Neste ponto vale o entendimento de Gilberto Freyre para quem somos uma “sociedade que se desenvolveria menos pela consciência de raça, quase nenhuma no português cosmopolita e plástico, do que pelo exclusivismo religioso desdobrado em sistema de profilaxia social e política”. Ou a opinião de Sérgio Buarque de Holanda, que ao tratar do negro na sociedade colonial escreveu que “sua influência penetrava sinuosamente o recesso doméstico, agindo como dissolvente de qualquer ideia de separação de castas ou raças, de qualquer disciplina fundada em tal separação”. Feliz do Brasil que tem um Joaquim Nabuco. Ele fez da sua vida e obra meios para desmontar a escravidão justamente por entender que a prática estava aberta a todos. E é isso o que defendo: cota temporária nas universidades públicas para negros, brancos, índios, pardos, cafuzos, caboclos ou quaisquer outras denominações que venham a ter os descendentes do que Kamel chama de beleza da miscigenação brasileira, desde que sejam pobres, estes sim os verdadeiros espoliados do Brasil.

3 comentários:

Gabriela disse...

Olá, me desculpe por esse comentário não ser precisamente sobre este post, mas sim sobre um bem antigo que eu encontrei nesse blog especificamente sobre o curso de Relações Internacionais.
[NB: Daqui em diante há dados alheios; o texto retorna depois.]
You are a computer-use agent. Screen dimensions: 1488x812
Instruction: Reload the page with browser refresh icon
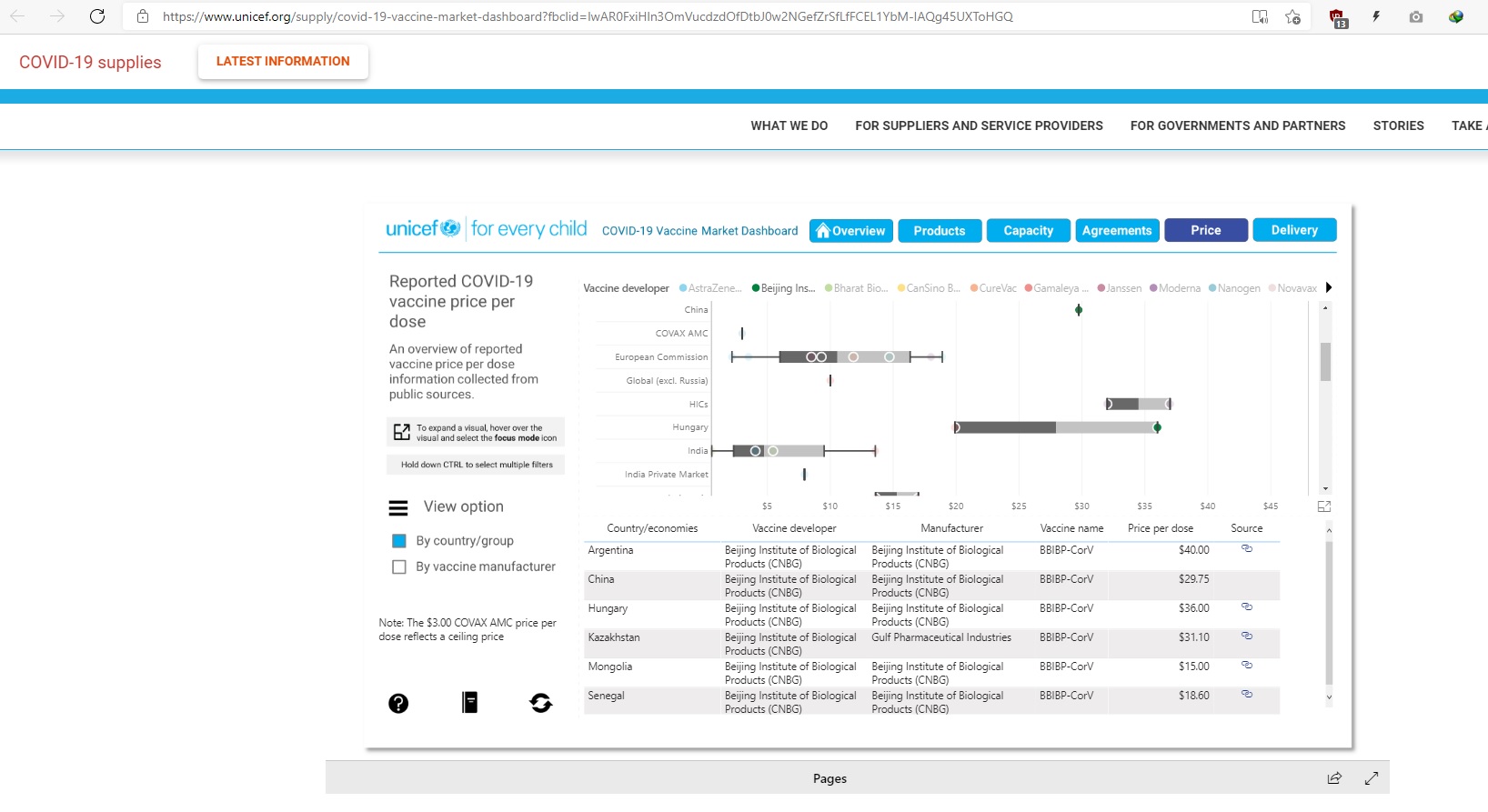click(97, 16)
Logo, eu terei que escolher um curso para vestibular, e o trabalho de um internacionalista me atrai muito, mas sei que o currículo do curso tem muita história e política, que não são minhas matérias favoritas. Você acha que isso é extremamente relevante na minha decisão? Também gostaria de saber se você poderia me dar uma ideia do salário de um recém formado. Desde já, obrigada
e-mail: gabrielacruzsusin@hotmail.com

Renata Prado disse...

Concordo totalmente com o Senador. E tenho ascendência negra pelo lado de meu pai. Essas cotas são humilhantes e injustas, pois não são apenas os negros os excluídos na sociedade brasileira. Agora, reformar o ensino de base não é assunto considerado com seriedade. Querem o caminho mais "fácil", que é enfiar gente despreparada nas universidades.

Tatiana François Motta disse...

Caro Professor,
Obrigada por publicar este excelente texto em seu blog.
Na minha opinião está claro que a questão de cotas, e de outras medidas "afirmativas", está voltada para a obtenção de vantagens eleitorais, angariando votos de toda uma suposta "comunidade negra" no país. E é difícil colocar-se "contra" estas propostas sem ser taxado de rascista, etc. Infelizmente deixamos de nos ocupar dos verdadeiros excluídos, os milhares de estudantes que frequentam más escolas públicas e não têm recursos para complementar sua educação. Este sim é um problema grave, que mantém uma massa de brasileiros à margem da sociedade, por deficiência na sua formação, independentemente da cor da pele.